Text shown:
# [CLOSED] Turnips @ 531



## Gracelia (Mar 28, 2020)

My turnip prices are at 531 bells. Island name: Puccho.

I am only doing this until 1:00PM EST.

Coming over:
1. Post with your: ISLAND NAME + CHARACTER NAME
2. I will take only 2 people at a time.
3. When I am ready for you, I will send a PM with the Dodo code.
4. *WAIT* for everyone to finish selling, come outside the shop when done. I will *end* the session when all are out. Please don't leave on your own.
5. Please don't leave me any bells -- I'm okay in them. However, I would appreciate any furniture so I can catalogue them~ or 1 random flower is okay too.


For anyone who previously came over but had the connection error and as a result didn't get to sell turnips, let me know!


----------



## Sakuranbo (Mar 28, 2020)

Can I come sell some turnips? My character is Hana from Shioike.


----------



## Ameer (Mar 28, 2020)

Hi! May I come and sell turnips? Only bought a few turnips this round. Would appreciate it!

Mayor Ameer of Ajloun


----------



## Movastra (Mar 28, 2020)

*Can I visit?*

Can I please come over to sell turnips ?

Name: Kat
Island: Yggdrasil


----------



## Cirice (Mar 28, 2020)

May I come? My name and island are in my signature.


----------



## Senni (Mar 28, 2020)

Serenity (town name) user Senniursa! 

fc SW-1812-0520-2728 I have pink tulips if you'd like one (fully grown or plucked up 2 u!)


----------



## Jaden (Mar 28, 2020)

Would love to be a turnip-ionaire! My Island's name is Moon with user Jaden


----------



## jozial (Mar 28, 2020)

I'd like to come, please!

I'm Sylph from Serenity


----------



## Gracelia (Mar 28, 2020)

Recorded information:
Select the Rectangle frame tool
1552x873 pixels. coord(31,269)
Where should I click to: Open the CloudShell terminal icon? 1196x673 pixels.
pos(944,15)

Directions: From the turnip thread, output the passage from "## Senni (Mar" up to and including "Jaden (Mar 28, 2020)", copied word for word.

Correct answer:
## Senni (Mar 28, 2020)

Serenity (town name) user Senniursa! 

fc SW-1812-0520-2728 I have pink tulips if you'd like one (fully grown or plucked up 2 u!)


----------



## Jaden (Mar 28, 2020)